Saved entries ▸
------------------------------------------------

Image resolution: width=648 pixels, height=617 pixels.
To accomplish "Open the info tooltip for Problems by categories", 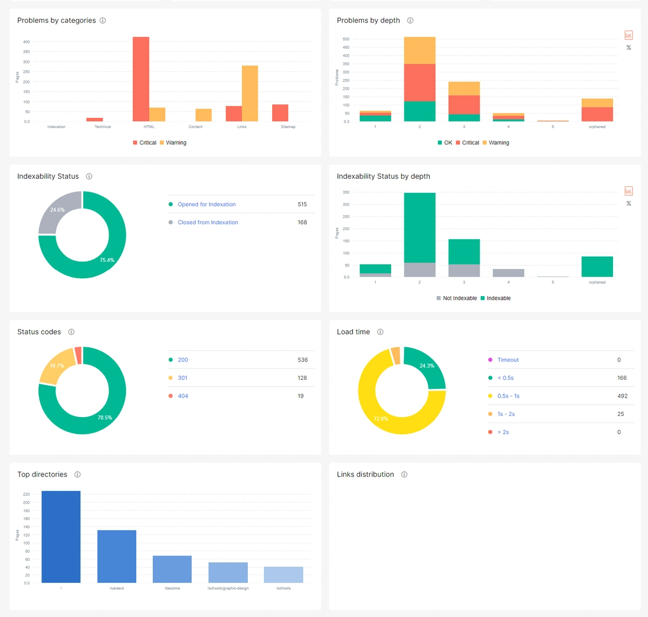I will point(103,21).
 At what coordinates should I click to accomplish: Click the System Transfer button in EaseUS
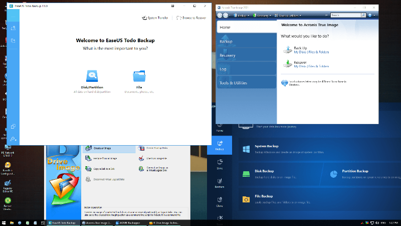pyautogui.click(x=155, y=18)
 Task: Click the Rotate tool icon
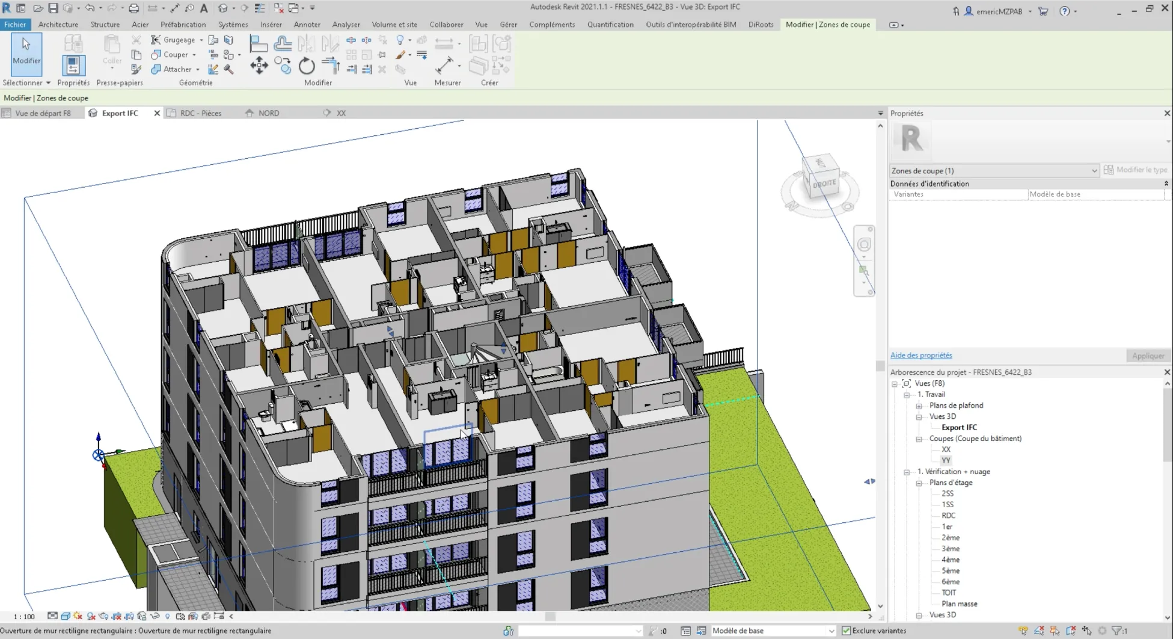(307, 66)
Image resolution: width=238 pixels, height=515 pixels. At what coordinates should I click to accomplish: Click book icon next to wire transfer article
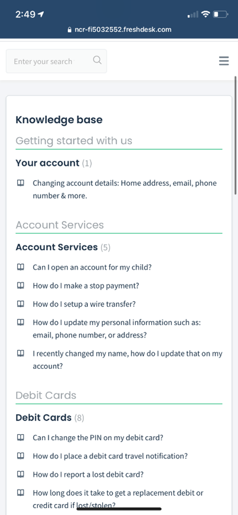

------------------------------------------------

The problem ▸ In the entries above, which lines hold the string "Image"? Report all of them.

Solution for this problem ▸
Image resolution: width=648 pixels, height=617 pixels.
Image resolution: width=238 pixels, height=515 pixels. At what coordinates should I click to accomplish: Click book icon next to wire transfer article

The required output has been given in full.